- _Your assignment_:
Below are records; how many of their lines contain "computer"? Give the number and no other words.
'''
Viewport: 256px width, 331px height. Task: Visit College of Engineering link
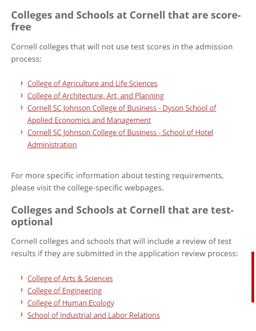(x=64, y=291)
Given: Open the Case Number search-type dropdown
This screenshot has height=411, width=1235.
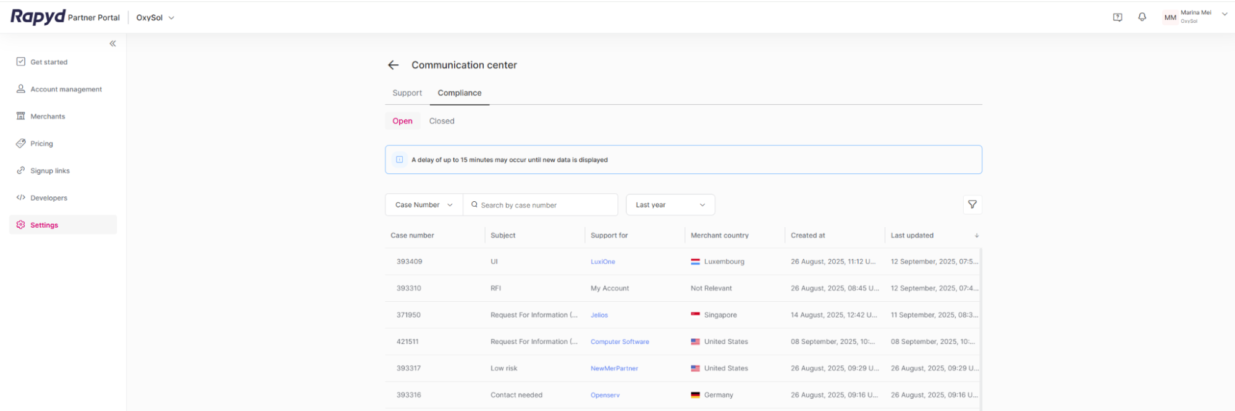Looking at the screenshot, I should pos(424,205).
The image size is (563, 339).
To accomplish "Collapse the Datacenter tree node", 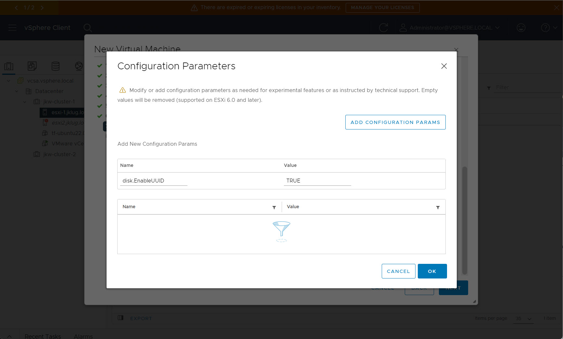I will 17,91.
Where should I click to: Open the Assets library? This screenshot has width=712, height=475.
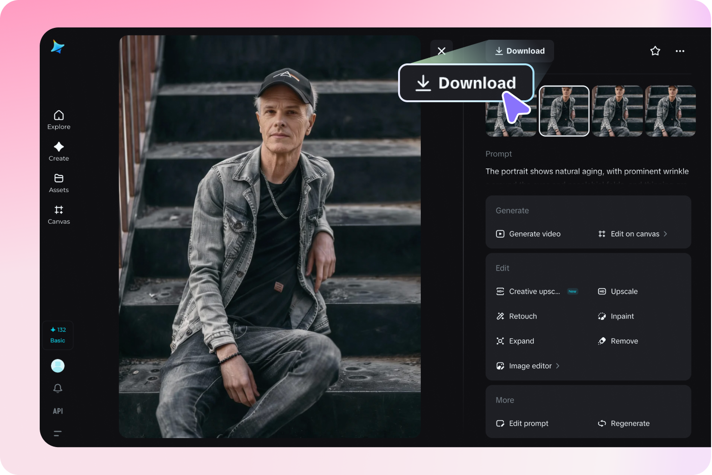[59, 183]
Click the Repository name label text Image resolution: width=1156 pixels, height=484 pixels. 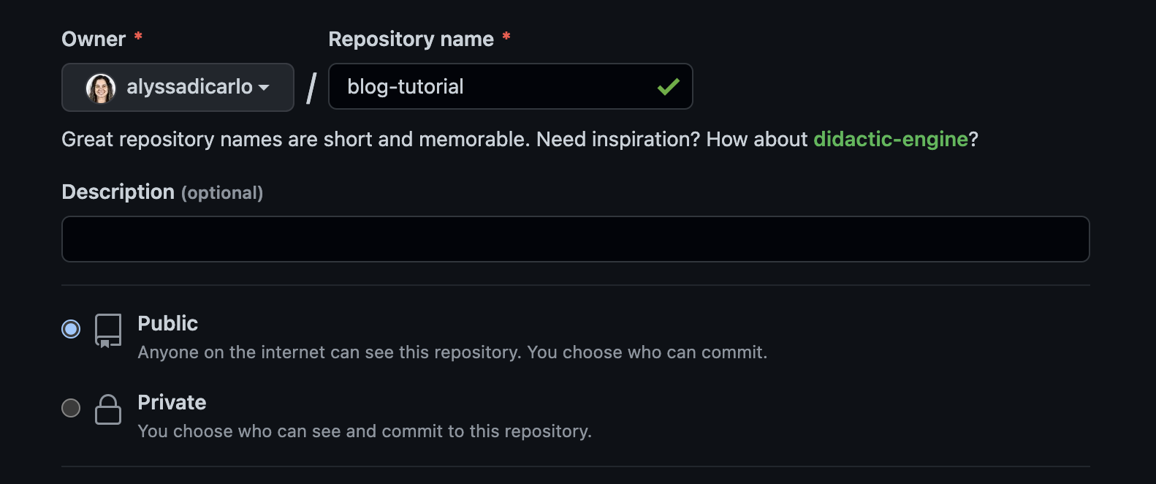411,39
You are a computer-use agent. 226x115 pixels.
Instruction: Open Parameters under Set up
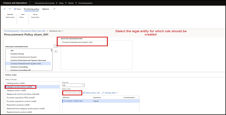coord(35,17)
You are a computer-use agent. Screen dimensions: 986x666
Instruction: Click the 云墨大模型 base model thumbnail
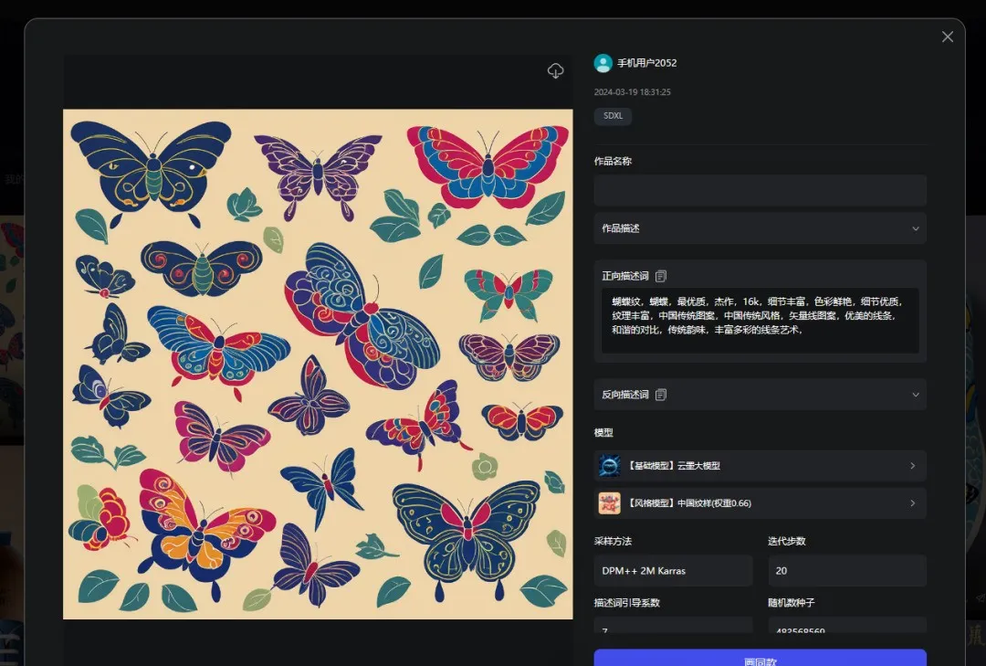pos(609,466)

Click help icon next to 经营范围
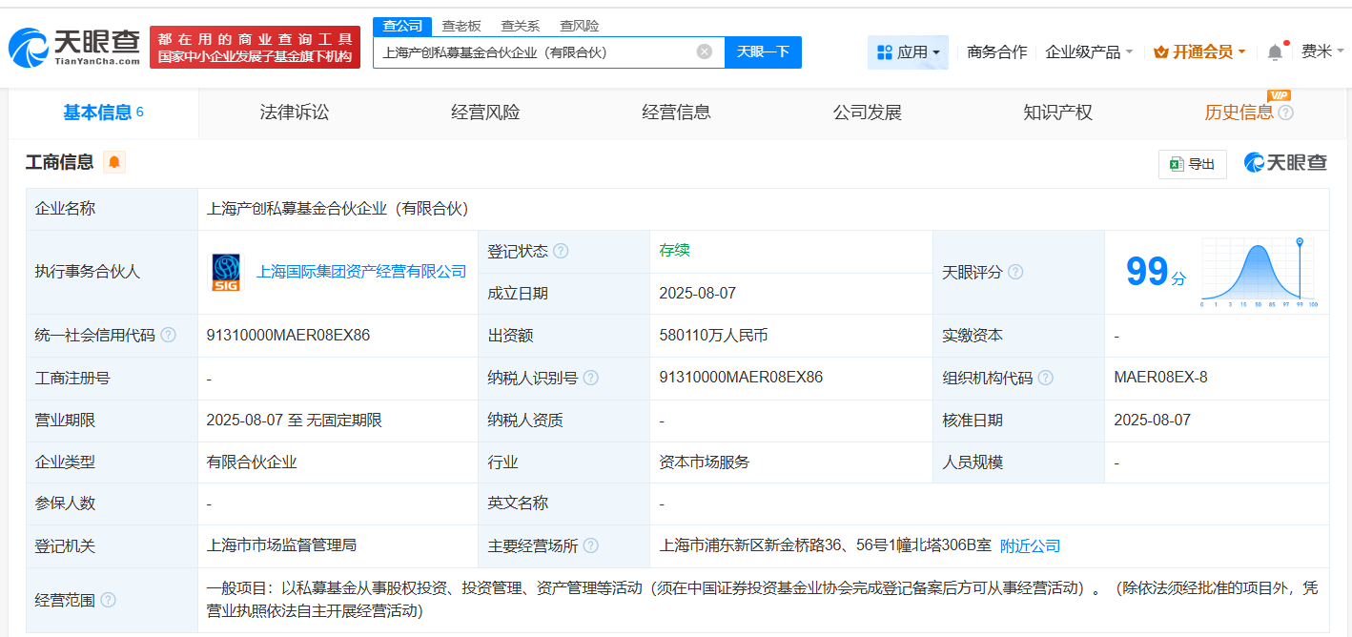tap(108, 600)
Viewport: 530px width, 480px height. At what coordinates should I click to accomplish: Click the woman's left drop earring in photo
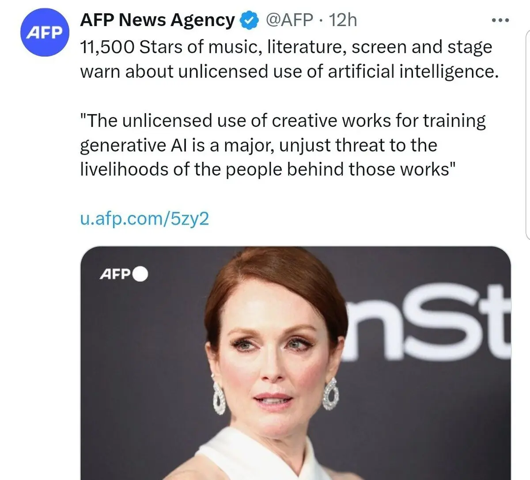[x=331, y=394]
'''
- _Expected output_:
2